Luckily, he was perfectly ok with the finished product, and graciously took the beauty shots for me 🙂

Enjoy!

Haggis Recipe

1 beef tongue (about 3 lbs)
2 lbs beef heart
5 onions
6 ribs celery
2 carrots, peeled and sliced in half lengthwise
4 Tbsp dried savoury, divided
1 tsp dried thyme, divided
2 tsp salt, divided
2 Tbsp + 1 tsp ground black pepper, divided
3 tsp sage, divided
2 lbs beef kidneys
1 cup vinegar
1 lb beef liver
1/2 lb beef suet
2 cups rolled oats, toasted*
1 tsp dried thyme
1 1/2 tsp allspice
1 1/2 tsp nutmeg
sausage casings of choice**

In a large pot, place beef tongue, beef heart, 2 peeled and sliced onions, celery, and carrots. Cover with water, add 1 Tbsp savory, and 1 tsp each theme, salt, pepper, and sage. Bring JUST to a boil, reduce heat to medium, and simmer for 2 hours.

As you wait, rinse the kidneys off, and cut all the meat from the white stuff. Place the kidney meat in a bowl with 1 cup vinegar and 3 cups water. Stir well, let it sit for 20 minutes before draining and rinsing it.

Add kidneys and beef liver to the pot, continue to cook for another hour or so, until the tongue and heart are tender.

Remove everything from the cooking liquid, reserving the liquid for later. Discard vegetables, allow meats to cool until you can handle them.

Use a sharp knife to trim gristle, skin, or “ugly bits” from the heart and tongue. Chop all of the organ meat to ~ 1″ cubes or strips. Run all the meat through the larger grain opening on your meat grinder, mix well. Run through once more, this time with the finer cut attachment.

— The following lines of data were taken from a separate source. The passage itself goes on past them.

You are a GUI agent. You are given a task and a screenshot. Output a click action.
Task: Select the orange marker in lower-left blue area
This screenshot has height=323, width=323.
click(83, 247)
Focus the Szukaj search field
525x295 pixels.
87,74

Grate or finely chop the remaining 3 onions, and grate the suet. Add both to the meat mixture, stir well.

Run your toasted oats through the food processor to break them up a bit, add to the mixture. Stir well

Season the mixture to your liking. I ended up using:

3 Tbsp dried savoury
2 tsp dried sage
1 tsp dried thyme
1 1/2 tsp allspice
1 1/2 tsp nutmeg
2 tsp salt
2 Tbsp ground black pepper

Stir well.

I used the sausage making attachment for my Kitchenaid to stuff the sausage casings, which I’d soaked in hot water for a few minutes to soften. As I haven’t made sausage before… not sure what to recommend if you use something else. Don’t stuff them TOO full, or they run the risk of exploding when simmered.

Once the sausage casings are stuffed, tie them off. Prick each casing a few times with a fork or JUST the tip of a sharp knife. Place in a large pot of boiling water, turn the heat down and and simmer for about 3 hours.

YUM!

*I spread them out on a cookie sheet and toasted them in the oven at 350 until they smelled nice. Stir it every once in awhile.

** I used two large “venison sausage” style casings. If I had my time back, I would have used 4 and only done them half full!